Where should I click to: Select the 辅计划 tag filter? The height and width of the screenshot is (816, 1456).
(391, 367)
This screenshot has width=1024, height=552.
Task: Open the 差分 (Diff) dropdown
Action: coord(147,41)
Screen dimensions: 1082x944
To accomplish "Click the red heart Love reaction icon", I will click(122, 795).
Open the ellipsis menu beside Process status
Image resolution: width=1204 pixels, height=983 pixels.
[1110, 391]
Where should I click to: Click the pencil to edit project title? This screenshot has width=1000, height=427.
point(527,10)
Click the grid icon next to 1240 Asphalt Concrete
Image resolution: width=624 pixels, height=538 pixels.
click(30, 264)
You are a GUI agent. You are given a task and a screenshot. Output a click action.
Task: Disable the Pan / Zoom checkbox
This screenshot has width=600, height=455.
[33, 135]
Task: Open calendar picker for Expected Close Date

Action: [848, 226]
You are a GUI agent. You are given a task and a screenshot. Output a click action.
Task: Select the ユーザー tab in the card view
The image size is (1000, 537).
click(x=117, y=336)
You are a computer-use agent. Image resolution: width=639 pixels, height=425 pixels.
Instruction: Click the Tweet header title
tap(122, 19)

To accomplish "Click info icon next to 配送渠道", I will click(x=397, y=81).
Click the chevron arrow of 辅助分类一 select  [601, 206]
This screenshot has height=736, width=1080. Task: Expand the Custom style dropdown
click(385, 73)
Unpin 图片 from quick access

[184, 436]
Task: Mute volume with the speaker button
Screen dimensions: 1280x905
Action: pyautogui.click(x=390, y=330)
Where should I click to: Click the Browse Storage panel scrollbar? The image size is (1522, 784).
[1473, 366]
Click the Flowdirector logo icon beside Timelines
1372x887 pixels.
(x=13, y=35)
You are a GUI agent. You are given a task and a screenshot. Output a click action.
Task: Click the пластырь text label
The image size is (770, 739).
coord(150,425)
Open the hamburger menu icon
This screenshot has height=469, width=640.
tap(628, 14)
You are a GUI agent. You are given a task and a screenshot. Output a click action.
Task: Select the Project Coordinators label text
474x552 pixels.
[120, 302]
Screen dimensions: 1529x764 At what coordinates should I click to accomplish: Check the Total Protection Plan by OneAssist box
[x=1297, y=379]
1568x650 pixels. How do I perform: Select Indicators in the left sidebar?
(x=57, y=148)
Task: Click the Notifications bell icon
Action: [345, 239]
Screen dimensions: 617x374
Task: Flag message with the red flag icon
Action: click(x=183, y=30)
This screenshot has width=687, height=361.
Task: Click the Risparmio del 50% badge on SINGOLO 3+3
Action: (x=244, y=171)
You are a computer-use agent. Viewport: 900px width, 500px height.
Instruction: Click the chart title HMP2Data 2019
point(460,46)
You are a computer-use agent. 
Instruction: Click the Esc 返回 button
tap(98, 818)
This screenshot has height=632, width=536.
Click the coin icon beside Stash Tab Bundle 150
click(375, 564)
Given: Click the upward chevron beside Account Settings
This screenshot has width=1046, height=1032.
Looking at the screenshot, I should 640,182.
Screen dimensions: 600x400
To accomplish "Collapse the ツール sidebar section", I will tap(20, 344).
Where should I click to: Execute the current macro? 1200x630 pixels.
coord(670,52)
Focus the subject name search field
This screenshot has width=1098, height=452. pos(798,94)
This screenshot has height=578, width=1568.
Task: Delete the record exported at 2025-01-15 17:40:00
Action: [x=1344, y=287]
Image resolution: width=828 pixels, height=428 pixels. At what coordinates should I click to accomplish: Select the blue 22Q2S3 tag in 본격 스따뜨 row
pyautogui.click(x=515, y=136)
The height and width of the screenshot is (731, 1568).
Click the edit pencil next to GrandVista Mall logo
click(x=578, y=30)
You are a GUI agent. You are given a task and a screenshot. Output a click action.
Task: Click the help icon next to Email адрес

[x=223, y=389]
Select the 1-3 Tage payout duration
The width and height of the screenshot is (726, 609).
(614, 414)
##############################
## ABOUT THIS TASK
Look through the entries above and copy each line that has "menu" in it.

## COMPLETED TASK
Open the ellipsis menu beside Process status
Open the hamburger menu icon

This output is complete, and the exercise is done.